You really want some space, or are you and I going to go get drunk?

As you may recall from previous blogs this week, I went out on the town with the girls Saturday night. And by 'girls' I don't mean my boobs. Those are ladies. I mean the other stay-at-home moms that want some time away from changing diapers and whiny husbands and children. It wasn't filled with nearly as much alcoholic fun this go-round because, after a sit down with myself figuring out who I am in this relationship, Margarita and I have decided to see other people.

Margarita's an enabler. Margarita always wants me to do things louder and without thinking. If I'm out with a drink, I need it to be a good liason between my brain and my vocal chords. I don't need Margarita shutting off my filter and having me blurt out my bra size and sexual curiosities. Okay? That's why I took Rum out on Saturday.

Rum's a boring, fruity, fucker. You ever go out with a friend that's too timid to make any decisions or speak up and just shrugs any time something might be interesting to him or her? Yeah, that's Rum. That's me on Rum because when I ingest it, I become Rum's boring ass proxy. I only had 3 drinks the whole night and I wasn't feeling buzzed with any of them. It made me really miss Margarita's wild side, you know?

I did manage to fall off the curb of Heidelberg's though. That was completely sober. But again, classic Cassidy behavior...especially since we were trying to make a quick escape from Geraldine's new stalker.

He seemed normal at first and I even felt bad that he bought a round of drinks for a table of married women. But I certainly got the "creepy dude" vibe after this conversation:

Geraldine: "The three of us met online and now we're friends, we babysit for each other, and even work out at the gym together."

Stalky Creepsmith: "Oh, what gym?"

Geraldine: "[actual gym name]" (of which she instantly regretted mentioning)

Stalky Creepsmith: "Which one? [Location A] or [Location B]"

I just got the feeling that I was going to be running on the treadmill one day and have Mr.

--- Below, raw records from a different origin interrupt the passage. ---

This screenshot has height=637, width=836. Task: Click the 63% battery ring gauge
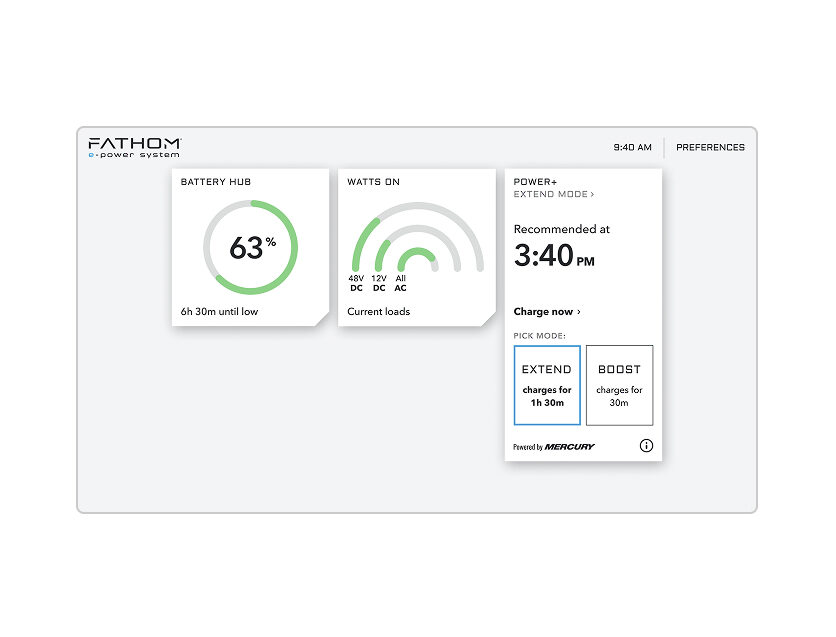pos(250,247)
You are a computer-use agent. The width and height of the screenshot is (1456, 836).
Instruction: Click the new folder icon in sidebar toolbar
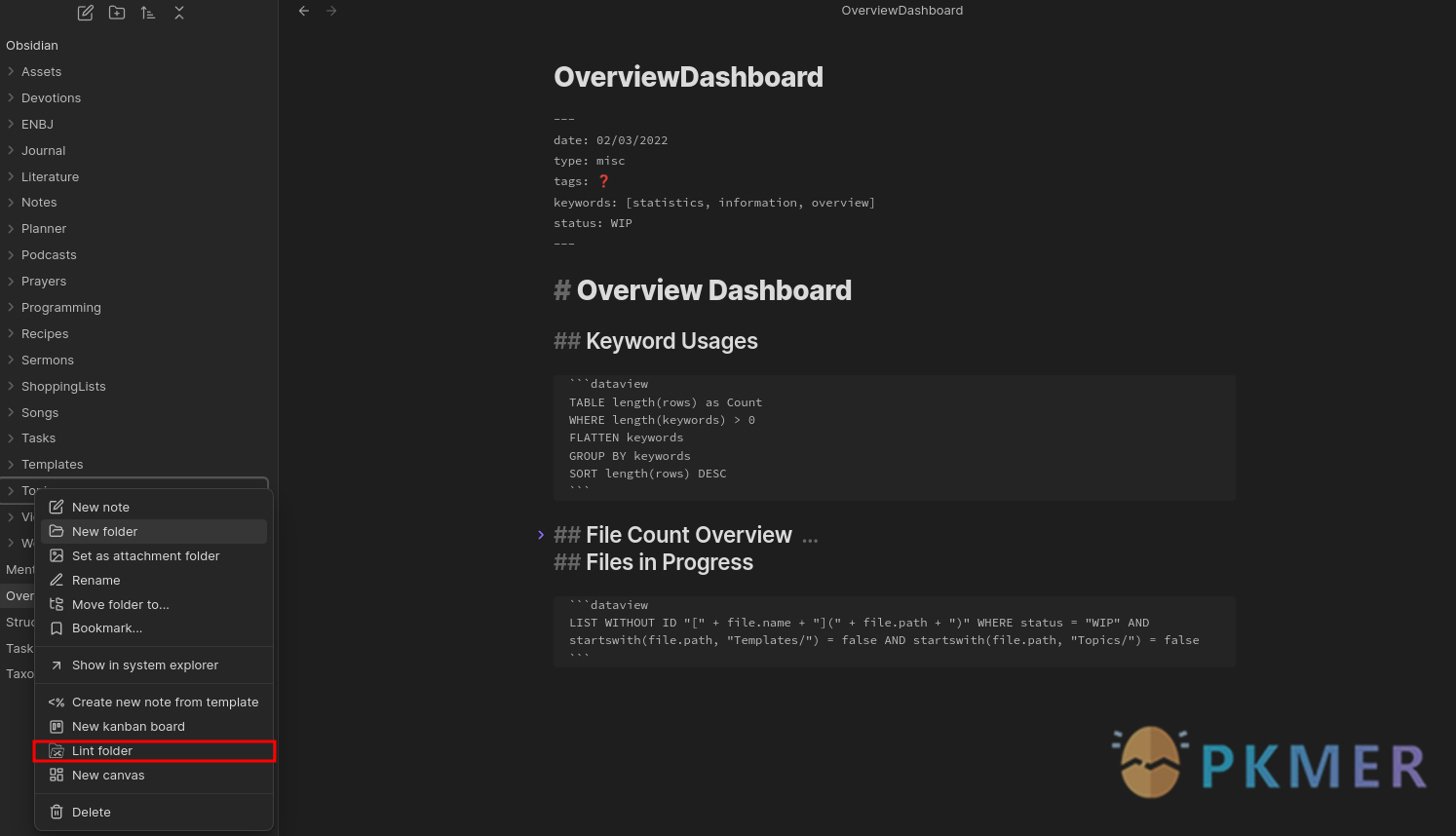[x=117, y=13]
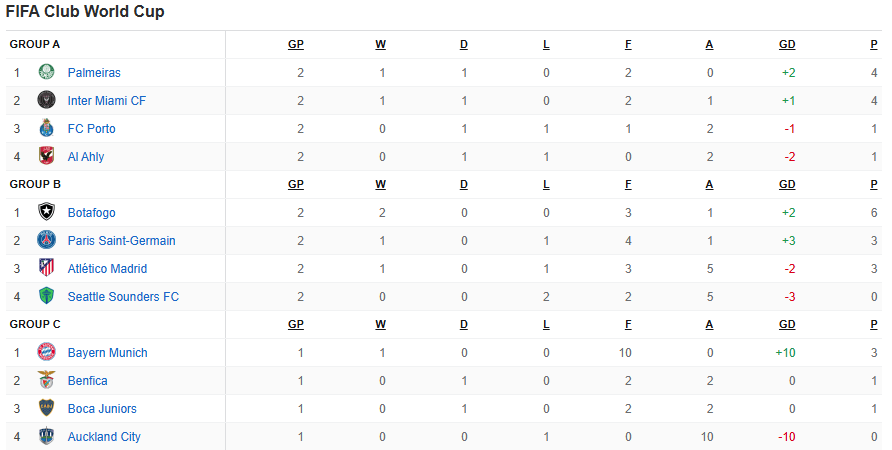The height and width of the screenshot is (450, 892).
Task: Open the Seattle Sounders FC link
Action: (123, 296)
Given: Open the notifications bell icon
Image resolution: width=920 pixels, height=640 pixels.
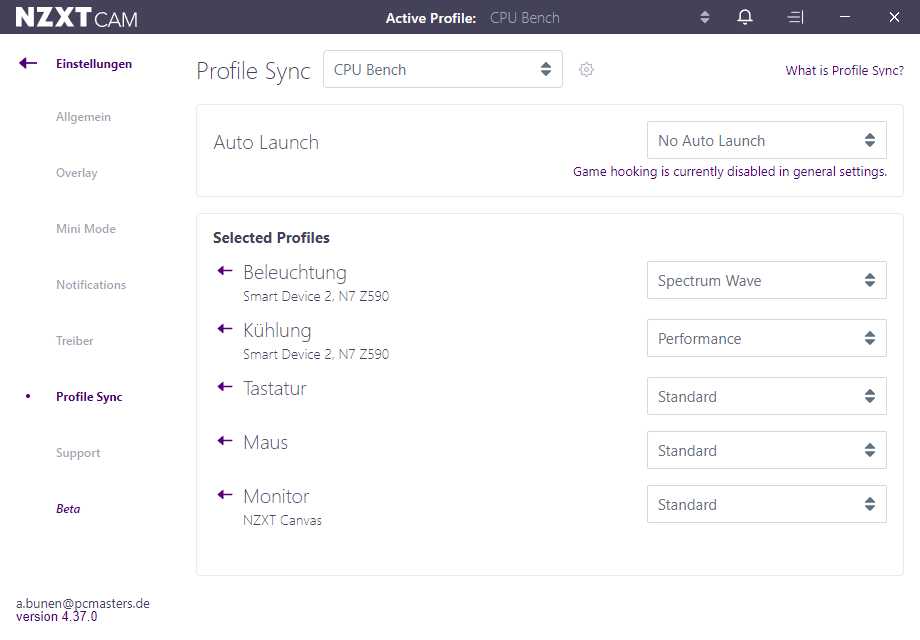Looking at the screenshot, I should tap(745, 17).
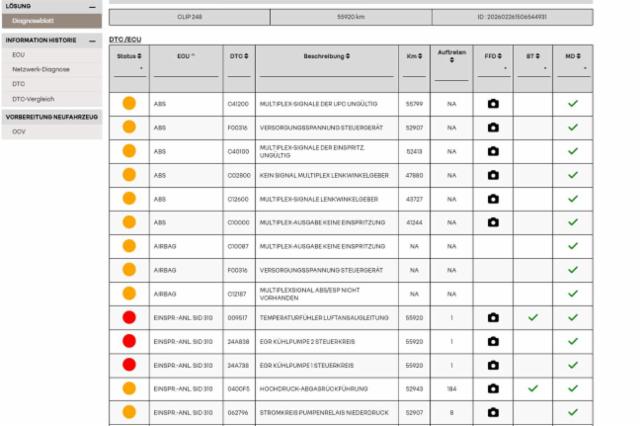Collapse the INFORMATION HISTORIE section

point(93,41)
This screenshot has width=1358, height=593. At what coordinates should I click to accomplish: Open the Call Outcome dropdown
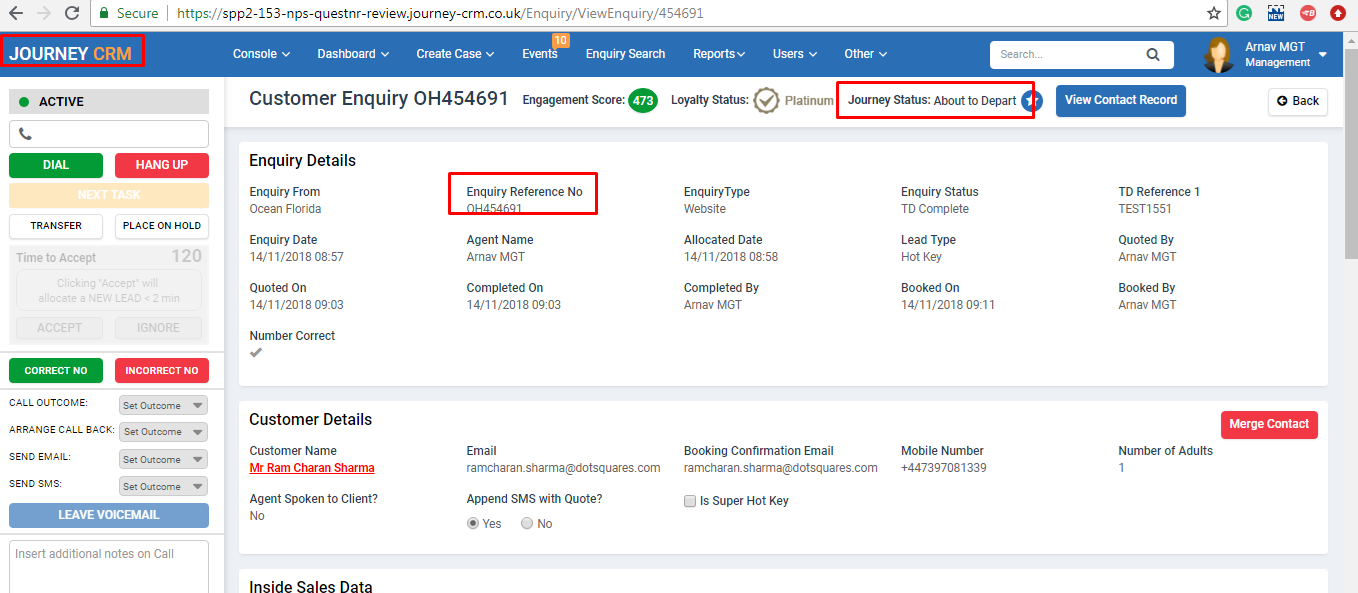tap(163, 405)
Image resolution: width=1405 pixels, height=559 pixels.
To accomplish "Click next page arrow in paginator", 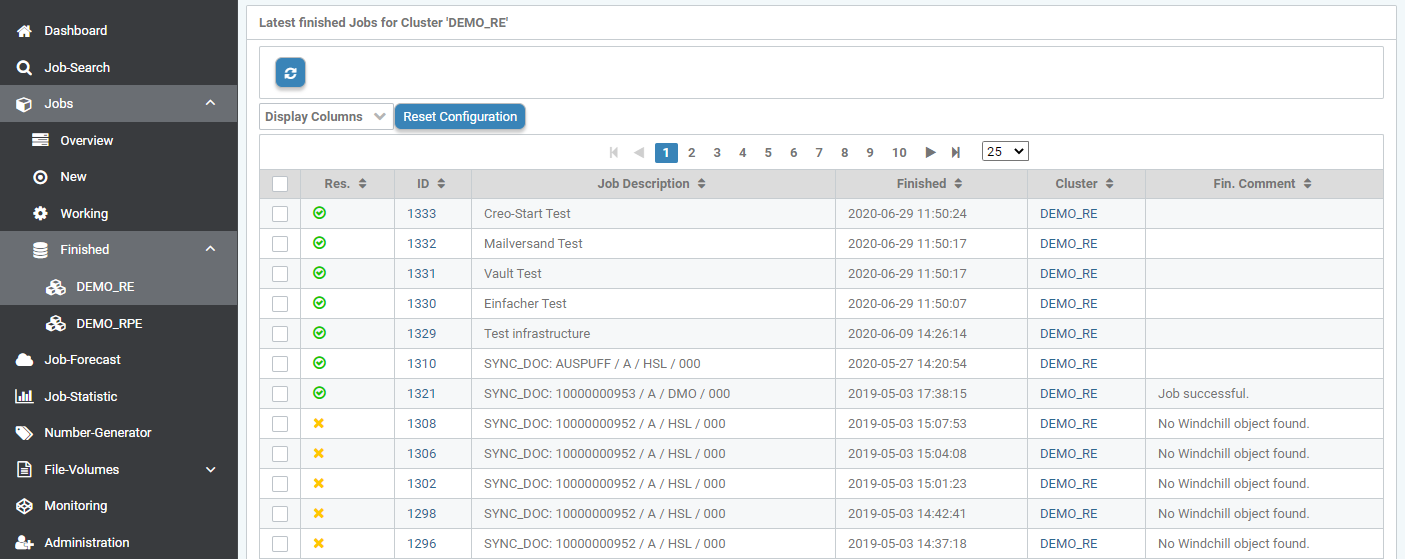I will (x=930, y=152).
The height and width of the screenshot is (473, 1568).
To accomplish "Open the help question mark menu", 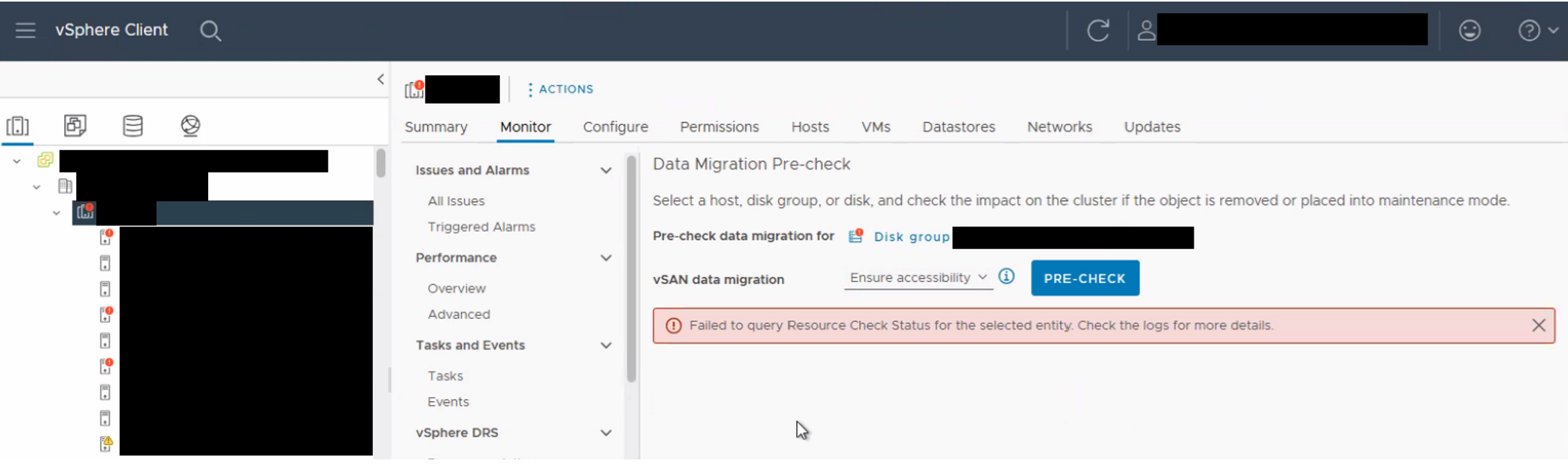I will tap(1536, 30).
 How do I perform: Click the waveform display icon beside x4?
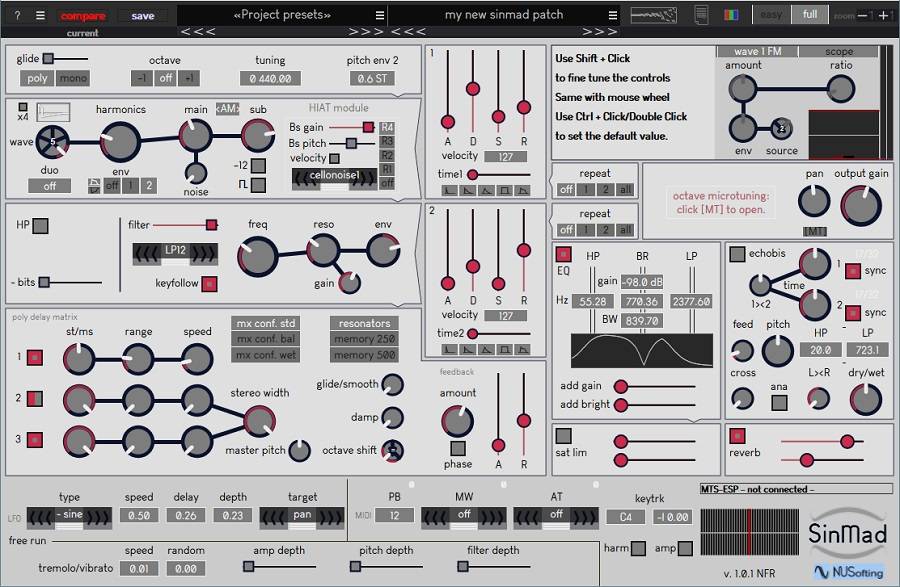pos(52,112)
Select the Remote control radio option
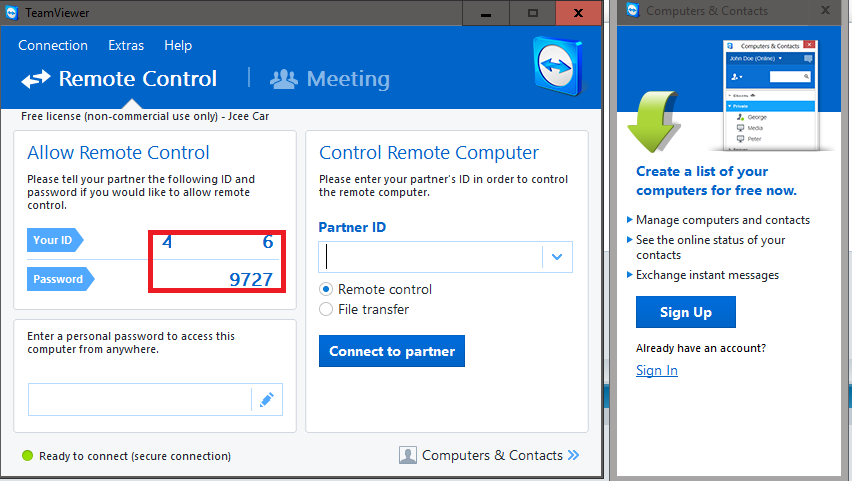The image size is (852, 481). point(326,289)
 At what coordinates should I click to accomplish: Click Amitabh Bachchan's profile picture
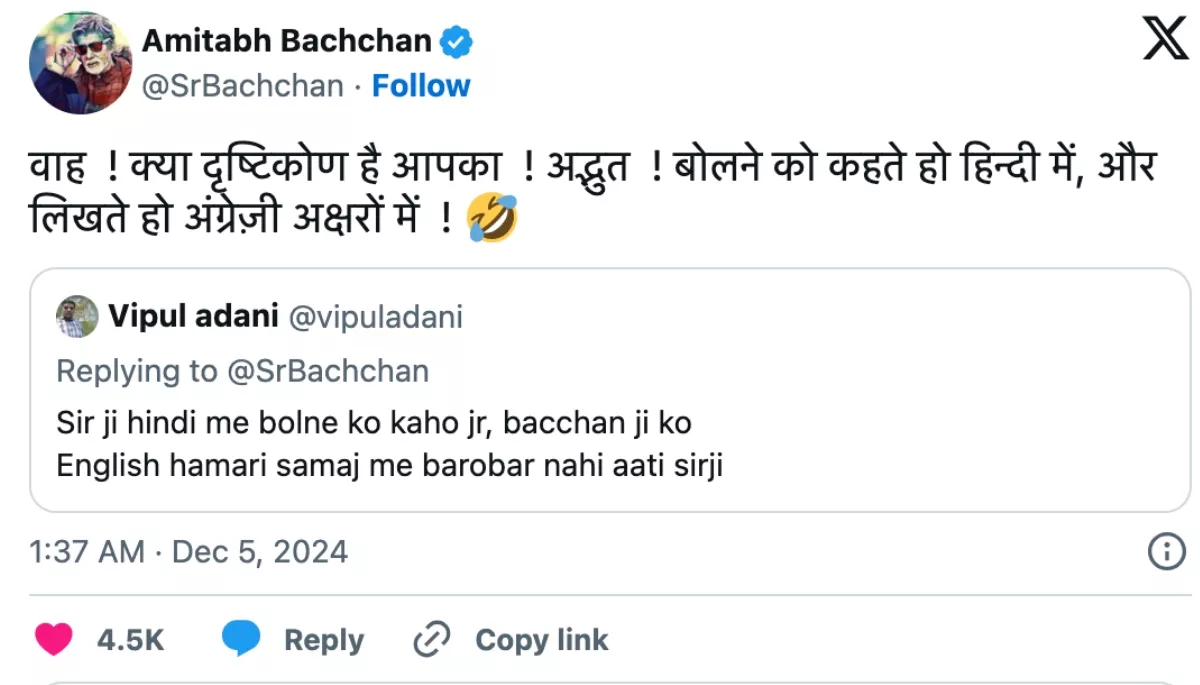(81, 62)
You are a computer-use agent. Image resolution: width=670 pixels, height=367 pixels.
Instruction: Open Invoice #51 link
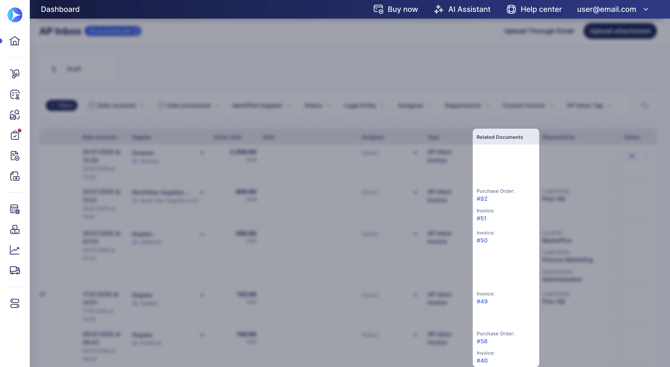pyautogui.click(x=482, y=218)
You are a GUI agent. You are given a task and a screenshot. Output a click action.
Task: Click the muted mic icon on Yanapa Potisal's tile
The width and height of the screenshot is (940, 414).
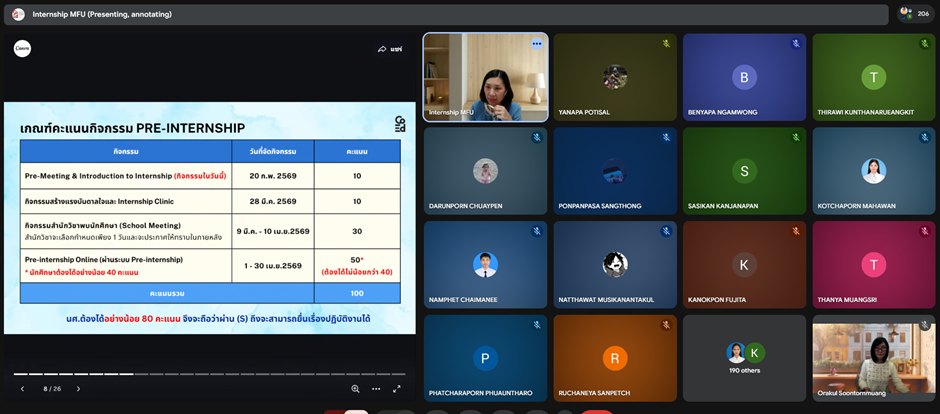pos(666,44)
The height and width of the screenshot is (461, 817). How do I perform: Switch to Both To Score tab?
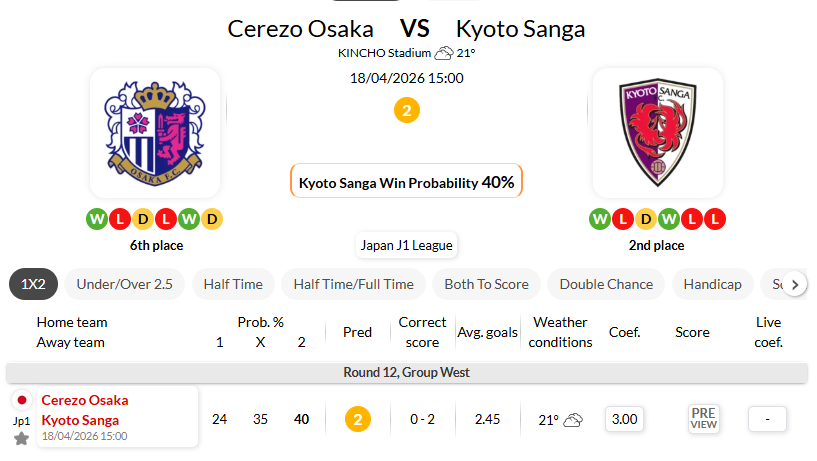pyautogui.click(x=486, y=284)
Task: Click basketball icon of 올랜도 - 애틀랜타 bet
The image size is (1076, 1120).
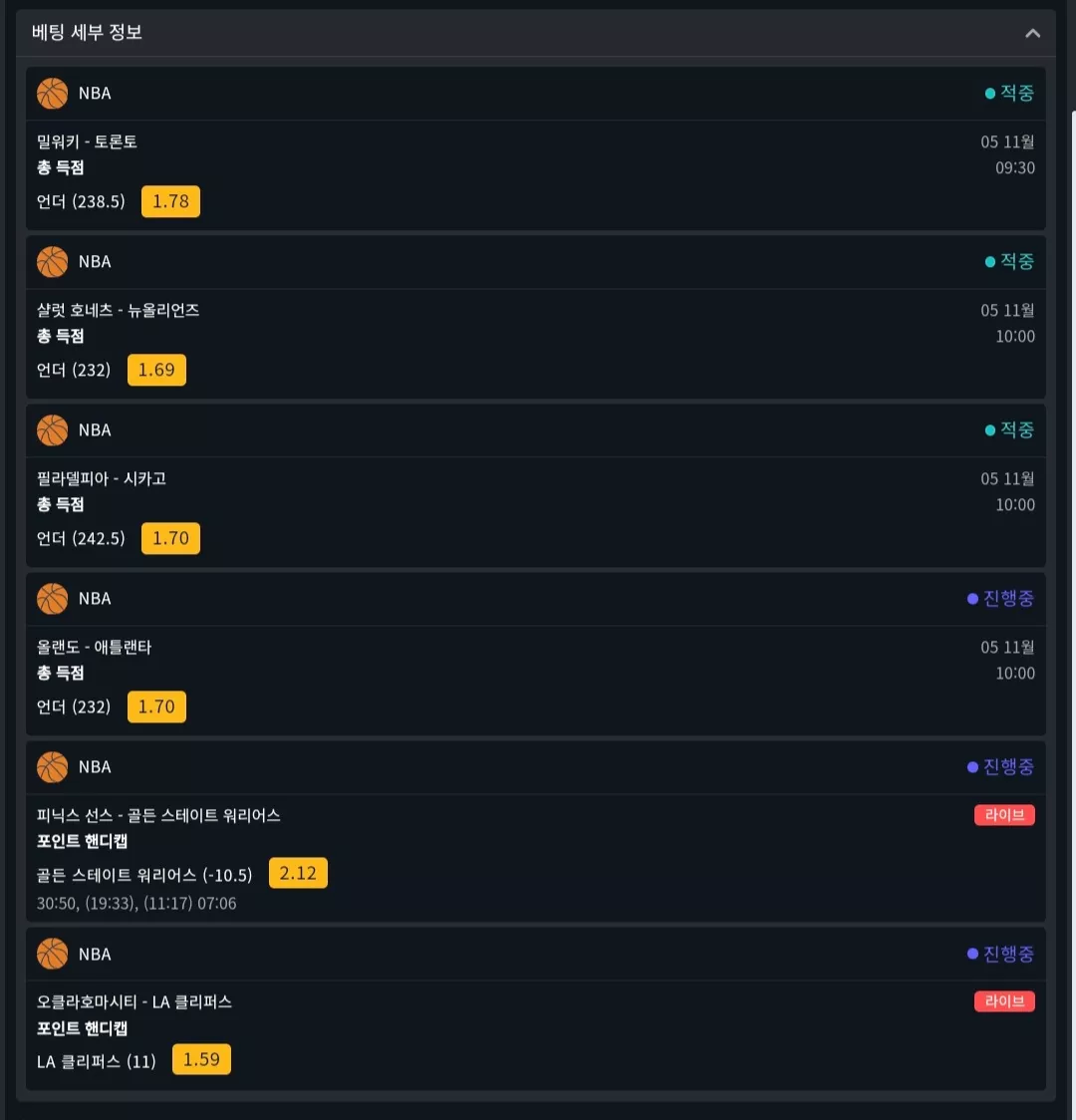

Creepsmith wave a jolly "Oh, didn't realize you worked out here." I would probably trip, land my face on the track, and be promptly shot out onto the floor via conveyor belt. Not that I'm terribly worried about my own safety, he was all about G-dawg. He even gave her his card after trying to shoo Kelly and I away from the table. By the way "Stalky Creepsmith" is a step up. His real first name was Quitman. It wasn't a codename either. We saw the business card.

Long story short, one shit-hole karaoke bar and a near DUI arrest later abd we found ourselves at some honky tonk joint that played a combination of AC/DC, Country, and Booty Rap--of which everyone still line danced to. They even had a mechanical bull and a stripper pole. Totally a step up from "T's Toothless Karaoke Lounge." Seriously, the door hadn't even closed behind us before we walked right back out. It was a tiny room so filled with smoke that it made a fog that rolled off it's whopping 3 tables. And yes, there was at least one toothless man.

If Margarita had been around, I probably would have been singing karaoke on the bar and later been heaved off of a mechanical bull.